In the mid 15th century, Piero della Francesca set about making a action packed cartoon version of the legends of the true cross in twelve frames on the church walls. Your see Adam and Eve’s son, Seth, plant a tree from seeds of the tree of knowledge at the burial of his father. Later the Queen of Sheba recognizes a beam from the divine tree and warns the wise King Solomon that it will be used to hang the king of Jews, so that Solomon as an act of precaution has the beam buried. As we all know(?), Solomon’s cross resurfaces on Golgatha, whereupon it is robbed by a Persian king and disappears for centuries, until the roman emperor Constantino sees it is a dream, and uses it as a good luck charm for his attack on Rome and Maxentius. Constantino wins the battle of the Milvian Bridge, becomes emperor, and converts to Christianity in reverence of the force of the symbol. Afterwards, Constantine’s mother finds the true cross in Jerusalem and as proof of the authenticity the true cross is used to resurrect a dead man.
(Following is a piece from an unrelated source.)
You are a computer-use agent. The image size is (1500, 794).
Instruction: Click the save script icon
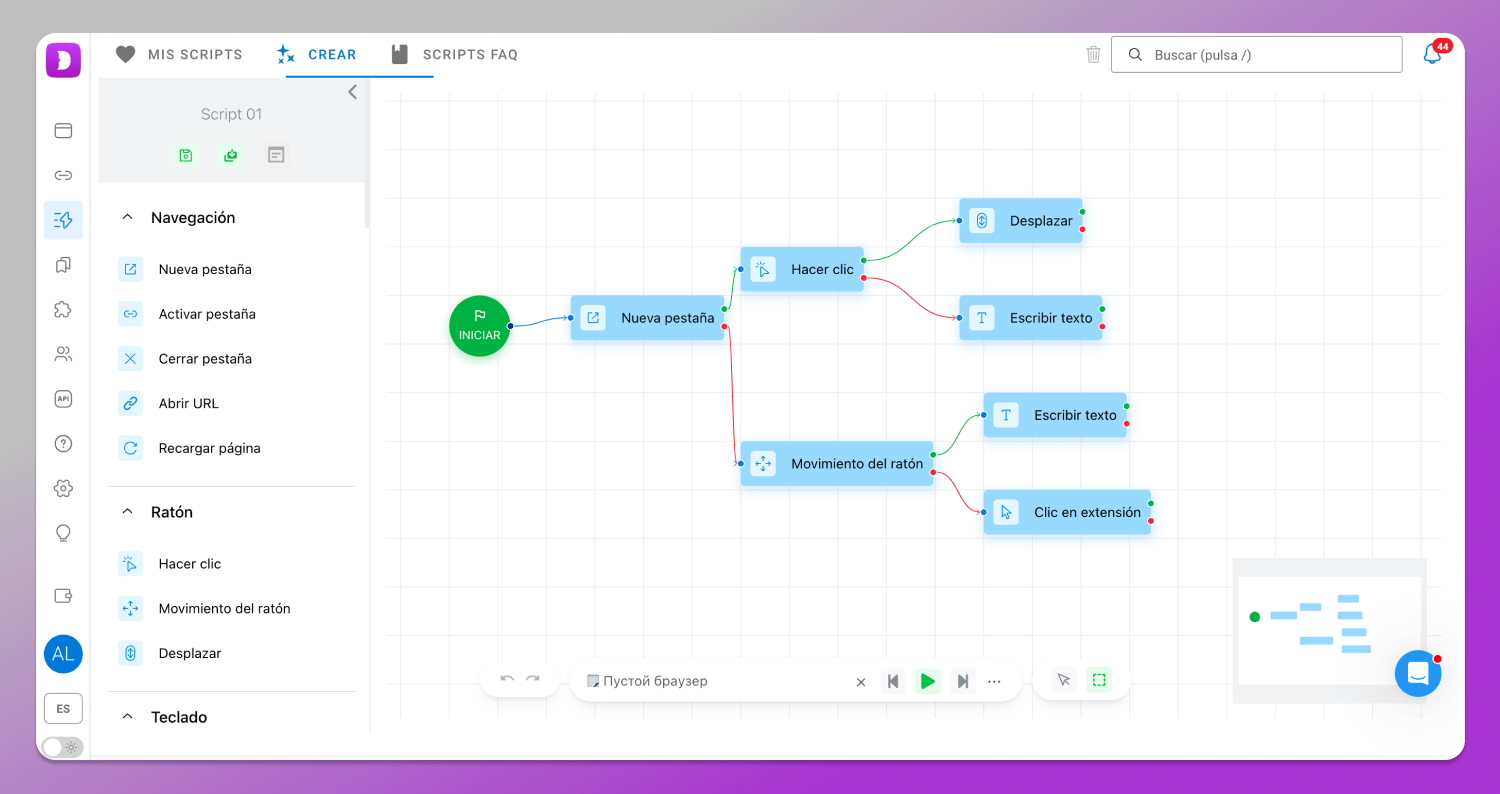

The legend is not all that coherent; Piero della Francesca’s frescoes are not presented in any particular or chronological order; and damp and age have left big holes in the paintings. Still, you can use your imagination to fill in the gaps, while enjoying some of the earliest and finest Renaissance masterpieces, including the first scene illuminated by pale moon light in Western art.